Data processing pipelines:

import arrow

def process_log_file(log_path):
    with open(log_path) as f:
        for line in f:
            # Parse diverse timestamp formats
            timestamp_str = extract_timestamp(line)
            timestamp = arrow.get(timestamp_str, normalize_whitespace=True)

            # Convert to consistent timezone
            utc_time = timestamp.to('UTC')

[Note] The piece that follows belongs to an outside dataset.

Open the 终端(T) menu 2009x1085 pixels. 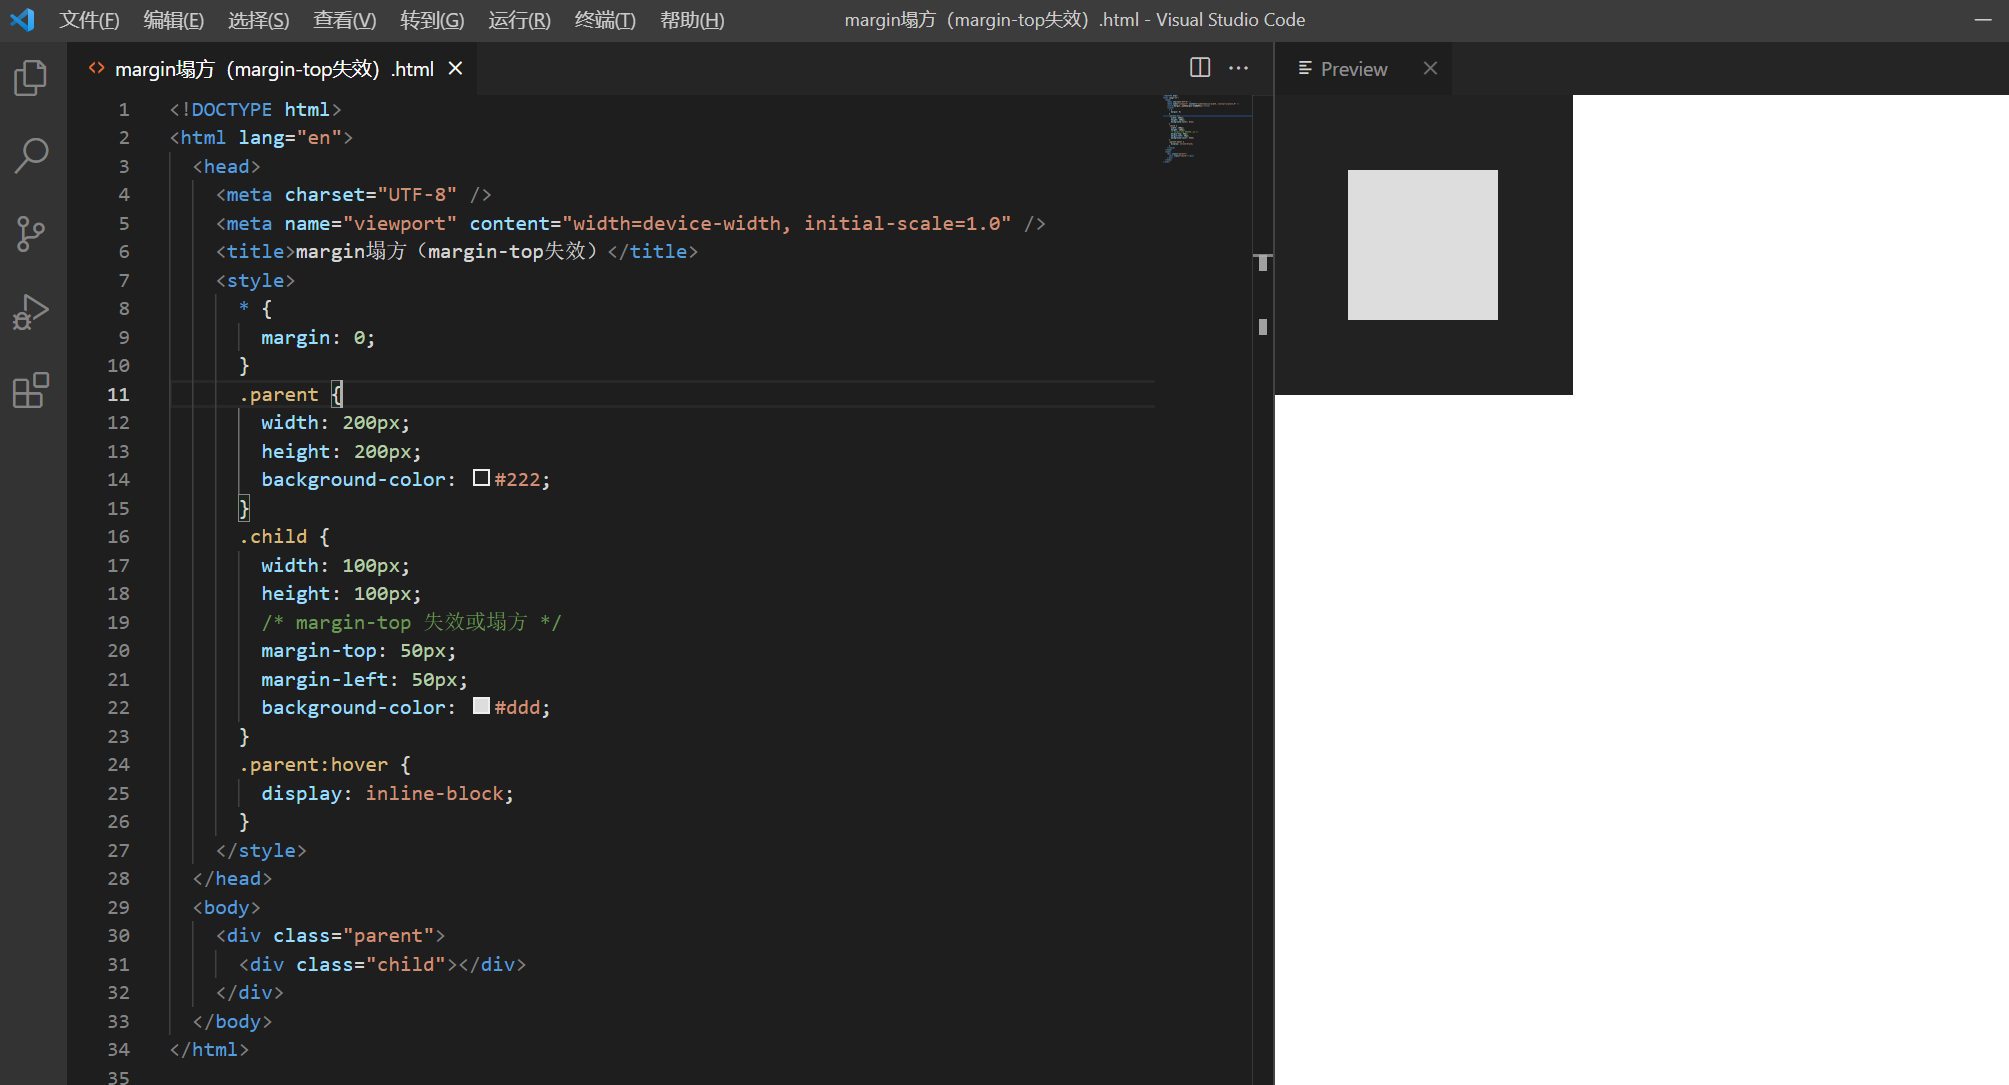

            # Filter by time range
            if utc_time >= arrow.get('2025-01-01'):
                yield utc_time, line

References and Sources

@official_docs: https://arrow.readthedocs.io/en/latest/ @repository: https://github.com/arrow-py/arrow @pypi: https://pypi.org/project/arrow/ @context7: /arrow-py/arrow @changelog: https://github.com/arrow-py/arrow/blob/master/CHANGELOG.rst

Performance analysis: @benchmark: https://www.dataroc.ca/blog/most-performant-timestamp-functions-python @comparison: https://aboutsimon.com/blog/2016/08/04/datetime-vs-Arrow-vs-Pendulum-vs-Delorean-vs-udatetime.html

Community resources: @alternatives: https://python.libhunt.com/arrow-alternatives @tutorial: https://code.tutsplus.com/arrow-for-better-date-and-time-in-python--cms-29624t @guide: https://stackabuse.com/working-with-datetime-in-python-with-arrow/

Summary

Arrow eliminates datetime friction by consolidating Python's fragmented date/time ecosystem into a single, intuitive API. Use it when developer experience and feature richness matter more than raw performance. For high-frequency operations or pandas-scale data processing, stick with the standard library or specialized tools. Arrow shines in web applications, APIs, CLI tools, and any code where humans read the timestamps.

The reinvented wheel: Without Arrow, you'd manually implement timezone conversion helpers, humanization logic, flexible parsing, and time range iteration using datetime + dateutil + pytz + custom code. Arrow packages these common patterns into a production-ready library.